Both the GM and floor manager were cousins of the owner, and they were (and if they want to sue me- go ahead- they can bring me my back wages and answer to my complaint with the DOL while they’re at it) terrible cokeheads, who ducked out to the bathrooms every ten minutes and made the server’s lives a living hell. A couple of weeks of this proceed, paychecks were never issued, and one afternoon the staff called for a walkout. I couldn’t. I wanted to, but I was on my own and needed the money and the job, [most of the servers were supported by their parents and had the luxury, and Texas is a right to work state], so I was left alone with lunch rush and one cook to serve 200 lawyers and civic employees who walked in minutes after staff walked out.
After about 45 minutes of taking orders, informing customers of the situation, and refilling tea, the floor manager stormed in from the back and as customers grew restless, he confronted me in the middle of the floor, screaming that I was a low class cunt, and a worthless piece of shit in Spanish. After which I yelled, “Well, maybe if you weren’t so busy doing coke in the bathroom, you could have paid your staff and we wouldn’t be in this situation!” And then I started gagging with tears.
I turned to the first table to my right, where Theresa and a group of what I assumed were attorneys were sitting, apologized and let them know that if they wanted to wait, their order was in. Theresa, after I explained what happened earlier in the day, handed me a hundred dollar bill, with a look of utter bewilderment and anger on her face and told me how sorry she was I was in that situation. After she did that, every other person at the table handed me a 50 or a 20 and they walked out. As I walked from table to table, the same thing happened. I was handed a tip and the customers walked out one by one, in solidarity. After all the tables cleared I told the floor manager I was going to clean my station in the back, and I ran out the service door as fast as I could to my apartment.

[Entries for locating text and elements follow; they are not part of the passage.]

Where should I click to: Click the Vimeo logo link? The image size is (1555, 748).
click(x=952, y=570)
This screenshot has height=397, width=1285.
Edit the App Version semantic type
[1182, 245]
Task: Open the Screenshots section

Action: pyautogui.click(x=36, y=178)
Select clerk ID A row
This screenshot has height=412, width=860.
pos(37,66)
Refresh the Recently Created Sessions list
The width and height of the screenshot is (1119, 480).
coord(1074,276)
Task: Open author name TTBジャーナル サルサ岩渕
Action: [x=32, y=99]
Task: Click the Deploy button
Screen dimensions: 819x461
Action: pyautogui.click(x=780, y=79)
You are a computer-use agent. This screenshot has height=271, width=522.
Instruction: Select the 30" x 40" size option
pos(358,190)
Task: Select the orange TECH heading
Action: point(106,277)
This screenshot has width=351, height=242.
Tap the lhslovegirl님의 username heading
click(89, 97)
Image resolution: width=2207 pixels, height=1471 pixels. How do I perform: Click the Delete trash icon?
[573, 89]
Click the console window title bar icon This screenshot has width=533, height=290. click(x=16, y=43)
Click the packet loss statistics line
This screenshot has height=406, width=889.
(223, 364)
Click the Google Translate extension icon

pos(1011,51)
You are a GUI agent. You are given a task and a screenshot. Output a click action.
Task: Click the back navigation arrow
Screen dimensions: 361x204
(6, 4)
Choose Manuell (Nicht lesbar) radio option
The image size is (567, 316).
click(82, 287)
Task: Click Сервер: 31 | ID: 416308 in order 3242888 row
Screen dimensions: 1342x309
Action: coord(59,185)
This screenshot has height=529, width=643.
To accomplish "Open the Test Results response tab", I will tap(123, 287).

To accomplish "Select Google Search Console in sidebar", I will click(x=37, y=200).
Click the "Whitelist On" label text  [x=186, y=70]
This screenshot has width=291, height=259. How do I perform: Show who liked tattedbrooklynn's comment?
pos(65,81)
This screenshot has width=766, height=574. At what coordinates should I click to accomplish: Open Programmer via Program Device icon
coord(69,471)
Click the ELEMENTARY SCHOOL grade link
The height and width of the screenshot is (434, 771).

I netted somewhere around $2000 that afternoon. I paid for a couple months of rent on my apartment. Bought some new screen printing equipment, and landed a job at the Times the next day.
That job at the Times as, essentially a gopher, led me to the place where I now stand before you.
Make what you will about her political and legal persona. I don’t agree with a lot of the political causes she’s involved herself in. But I’d prefer if our political community not treat her as a Lillu, and if she does really hate her father enough to spite his allies, as many have suggested, I can only wish peace and reconciliation.
ETA: Oh, and yes, I did tip the cook out before I ran out of that kitchen like my chones were on fire.